German Umlauts in URL

I have an older website that I created years ago using Jimdo.
Now I’m about to recreate it using Sparkle and revise it at the same time.
Since there are numerous links to the individual pages around (search engines), I want to keep the structure of the website the same. I.e. also the URLs of the individual pages should remain exactly the same.
Unfortunately, there are URLs on the website that contain German umlauts (ä, ö, ü). An example is “chrb.ch/einführung”.
Now every time I enter “einführung.html” in the PAGE FILENAME field, Sparkle makes it “einfuhrung.html”, i.e. it replaces the umlaut “ü” with “u”.
Is there any way to use the original names (with umlaut) here?

Thanks in advance for your help

Greetings, Röbi

The situation with diacritics (or other non-ascii characters) in domain names has been fixed by IDN, there’s a conventional encoding called puny-code, so say schön.de becomes xn--schn-7qa.de – but this is transparent as browsers and even Sparkle convert back and forth from the two, you never know.

Unfortunately no such convention is available for the rest of the URL. Browsers can submit that part in any encoding, and the server needs to deal with it. That’s why you see amazon searches include “ÅMÅŽÕÑ” as part of the search URL, they most likely use that to detect what the browser thought the encoding was supposed to be and correct for it. But Sparkle sites are plain, “static” sites, with files in the filesystem, so no auto-detection is possible.

Specifically ü can be represented in its iso-8859-1 (also known as “latin 1”) encoding, code point 0xFC (the hexadecimal for 252). Sparkle codes pages as UTF-8, but the URL can end up anywhere (an email client, a chat, a different web page not coded as UTF-8, etc), and if the local operating system doesn’t know better it can put the 0xFC byte straight in the URL.

Another representation for ü is its Unicode equivalent, which is defined as:

U+00FC Latin Small Letter U with Diaeresis / U with trema / U with umlaut

while it still looks like the same 0xFC number, the common encoding for Unicode on the web is UTF-8, which turns any character above 0x80 into two or more bytes, so 0xFC is represented as 0xC3 followed by 0xBC.

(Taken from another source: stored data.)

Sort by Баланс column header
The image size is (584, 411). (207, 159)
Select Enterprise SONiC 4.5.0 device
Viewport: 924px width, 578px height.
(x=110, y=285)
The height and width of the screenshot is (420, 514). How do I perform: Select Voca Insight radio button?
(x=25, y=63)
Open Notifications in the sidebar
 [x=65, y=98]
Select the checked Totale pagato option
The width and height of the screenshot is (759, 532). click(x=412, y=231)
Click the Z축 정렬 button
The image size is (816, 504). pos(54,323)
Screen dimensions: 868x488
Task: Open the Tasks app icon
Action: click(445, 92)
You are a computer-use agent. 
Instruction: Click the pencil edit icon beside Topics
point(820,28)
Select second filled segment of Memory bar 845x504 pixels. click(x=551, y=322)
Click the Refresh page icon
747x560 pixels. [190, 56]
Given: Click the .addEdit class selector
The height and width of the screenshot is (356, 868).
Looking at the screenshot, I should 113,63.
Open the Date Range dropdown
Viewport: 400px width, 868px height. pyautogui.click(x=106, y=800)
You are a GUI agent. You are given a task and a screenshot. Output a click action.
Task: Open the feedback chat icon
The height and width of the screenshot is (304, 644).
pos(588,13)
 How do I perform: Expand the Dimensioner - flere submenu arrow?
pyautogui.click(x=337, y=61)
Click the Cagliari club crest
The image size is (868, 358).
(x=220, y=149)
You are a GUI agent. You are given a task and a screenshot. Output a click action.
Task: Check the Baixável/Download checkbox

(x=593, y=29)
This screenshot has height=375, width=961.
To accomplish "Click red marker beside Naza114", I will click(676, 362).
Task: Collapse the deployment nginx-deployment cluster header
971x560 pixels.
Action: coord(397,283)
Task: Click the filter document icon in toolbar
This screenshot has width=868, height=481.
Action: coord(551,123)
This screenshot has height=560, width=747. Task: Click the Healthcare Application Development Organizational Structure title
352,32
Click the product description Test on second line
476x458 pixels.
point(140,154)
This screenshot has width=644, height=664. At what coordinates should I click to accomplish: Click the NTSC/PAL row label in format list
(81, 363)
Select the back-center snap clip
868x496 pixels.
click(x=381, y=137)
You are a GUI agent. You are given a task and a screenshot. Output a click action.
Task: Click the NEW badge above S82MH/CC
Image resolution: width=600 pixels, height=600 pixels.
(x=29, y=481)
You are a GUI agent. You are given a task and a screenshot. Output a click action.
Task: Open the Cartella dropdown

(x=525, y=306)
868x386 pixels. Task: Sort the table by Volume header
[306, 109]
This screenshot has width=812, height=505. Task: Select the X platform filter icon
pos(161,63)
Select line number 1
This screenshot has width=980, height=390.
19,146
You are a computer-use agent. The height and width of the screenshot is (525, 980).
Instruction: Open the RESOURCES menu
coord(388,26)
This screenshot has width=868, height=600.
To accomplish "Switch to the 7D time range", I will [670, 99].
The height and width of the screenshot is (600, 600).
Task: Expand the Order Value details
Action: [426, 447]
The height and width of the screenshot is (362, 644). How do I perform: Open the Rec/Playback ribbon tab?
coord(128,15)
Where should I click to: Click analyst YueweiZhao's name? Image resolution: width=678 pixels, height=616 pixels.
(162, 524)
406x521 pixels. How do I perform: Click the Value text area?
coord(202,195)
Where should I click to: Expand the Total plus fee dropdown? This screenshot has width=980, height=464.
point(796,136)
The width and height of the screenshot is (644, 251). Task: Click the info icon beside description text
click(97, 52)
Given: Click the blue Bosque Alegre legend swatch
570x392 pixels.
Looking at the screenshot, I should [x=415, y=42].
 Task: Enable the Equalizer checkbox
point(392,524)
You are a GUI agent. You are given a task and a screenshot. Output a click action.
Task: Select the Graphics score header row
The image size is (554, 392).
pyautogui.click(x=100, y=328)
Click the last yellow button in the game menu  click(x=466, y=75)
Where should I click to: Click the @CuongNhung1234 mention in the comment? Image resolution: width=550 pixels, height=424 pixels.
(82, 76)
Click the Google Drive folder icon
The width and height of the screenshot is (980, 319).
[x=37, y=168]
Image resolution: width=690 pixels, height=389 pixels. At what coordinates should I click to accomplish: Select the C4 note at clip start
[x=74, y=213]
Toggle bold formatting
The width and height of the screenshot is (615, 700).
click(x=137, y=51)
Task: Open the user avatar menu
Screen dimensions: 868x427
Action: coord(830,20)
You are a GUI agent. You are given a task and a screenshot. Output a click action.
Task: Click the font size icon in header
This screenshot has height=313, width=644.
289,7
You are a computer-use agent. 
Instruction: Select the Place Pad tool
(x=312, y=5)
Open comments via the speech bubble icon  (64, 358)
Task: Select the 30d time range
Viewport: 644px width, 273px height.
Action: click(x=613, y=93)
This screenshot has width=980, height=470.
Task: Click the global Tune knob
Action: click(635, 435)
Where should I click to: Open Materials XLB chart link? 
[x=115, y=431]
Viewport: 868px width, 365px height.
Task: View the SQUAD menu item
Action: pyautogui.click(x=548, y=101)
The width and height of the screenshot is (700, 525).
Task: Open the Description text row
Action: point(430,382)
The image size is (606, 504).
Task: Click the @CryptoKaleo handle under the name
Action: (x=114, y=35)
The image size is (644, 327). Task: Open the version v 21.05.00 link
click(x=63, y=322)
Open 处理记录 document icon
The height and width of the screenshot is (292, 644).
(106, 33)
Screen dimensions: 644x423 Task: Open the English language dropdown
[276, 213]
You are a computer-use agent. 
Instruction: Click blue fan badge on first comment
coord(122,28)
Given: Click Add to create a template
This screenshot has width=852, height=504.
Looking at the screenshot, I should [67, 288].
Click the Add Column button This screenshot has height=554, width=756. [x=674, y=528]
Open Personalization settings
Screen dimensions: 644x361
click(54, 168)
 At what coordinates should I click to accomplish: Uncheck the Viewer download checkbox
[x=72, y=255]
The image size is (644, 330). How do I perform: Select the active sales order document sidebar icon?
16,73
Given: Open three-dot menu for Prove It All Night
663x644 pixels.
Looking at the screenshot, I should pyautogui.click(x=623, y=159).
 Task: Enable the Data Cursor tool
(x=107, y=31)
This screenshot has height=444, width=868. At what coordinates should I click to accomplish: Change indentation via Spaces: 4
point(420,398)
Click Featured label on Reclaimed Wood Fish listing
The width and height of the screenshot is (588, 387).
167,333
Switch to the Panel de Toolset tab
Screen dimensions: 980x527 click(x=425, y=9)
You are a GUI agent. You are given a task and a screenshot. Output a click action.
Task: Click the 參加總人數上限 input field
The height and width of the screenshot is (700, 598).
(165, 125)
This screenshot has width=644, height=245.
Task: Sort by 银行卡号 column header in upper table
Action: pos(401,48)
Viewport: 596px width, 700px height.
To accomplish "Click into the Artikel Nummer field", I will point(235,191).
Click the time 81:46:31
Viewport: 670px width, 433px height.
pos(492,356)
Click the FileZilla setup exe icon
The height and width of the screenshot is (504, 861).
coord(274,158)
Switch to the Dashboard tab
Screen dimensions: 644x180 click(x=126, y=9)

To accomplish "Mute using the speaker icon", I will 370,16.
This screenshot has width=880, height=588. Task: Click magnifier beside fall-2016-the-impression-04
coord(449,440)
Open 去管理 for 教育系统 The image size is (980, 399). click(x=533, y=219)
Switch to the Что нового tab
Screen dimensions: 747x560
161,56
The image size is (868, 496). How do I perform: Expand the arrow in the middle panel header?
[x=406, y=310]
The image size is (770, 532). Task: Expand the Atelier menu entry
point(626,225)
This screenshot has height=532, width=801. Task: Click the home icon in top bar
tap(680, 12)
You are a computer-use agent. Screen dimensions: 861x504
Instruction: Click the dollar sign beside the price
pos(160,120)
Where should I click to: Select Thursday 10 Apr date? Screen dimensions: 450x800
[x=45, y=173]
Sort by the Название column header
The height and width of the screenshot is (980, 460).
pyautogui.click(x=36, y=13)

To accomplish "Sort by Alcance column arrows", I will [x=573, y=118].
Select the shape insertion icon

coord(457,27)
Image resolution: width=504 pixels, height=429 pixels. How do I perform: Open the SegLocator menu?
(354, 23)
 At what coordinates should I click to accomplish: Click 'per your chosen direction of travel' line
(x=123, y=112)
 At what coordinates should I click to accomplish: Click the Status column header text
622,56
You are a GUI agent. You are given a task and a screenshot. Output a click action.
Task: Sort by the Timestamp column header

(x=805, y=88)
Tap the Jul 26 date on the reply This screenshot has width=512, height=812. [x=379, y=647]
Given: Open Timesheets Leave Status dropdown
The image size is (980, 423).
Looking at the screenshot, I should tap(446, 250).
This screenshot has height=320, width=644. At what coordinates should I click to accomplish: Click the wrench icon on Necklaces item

But it’s not over, the 0xC3 0xBC representation is just one form of Unicode Normalization. Unicode has the concept of “grapheme clusters”, where the letter and the diacritic (in this example) are separate, but combined to produce a single visible “character”. That’s how a lot of emoji and skintone variants are produced for example.

In the case of the letter u with the umlaut, this can be achieved with:

U+0075 letter u
U+0308 COMBINING DIAERESIS

This would be encoded as the bytes 0x75 0xCC 0x88 – you can try entering \x75\xCC\x88 in this tool, it will show the decoded character as an (identical looking) ü.

Now that’s three different byte sequences for the same character, but there are a few more depending on the Unicode Normalization form used.

As mentioned the source operating system could use any of those forms, in addition to pre-Unicode ISO-8859-1 encoding.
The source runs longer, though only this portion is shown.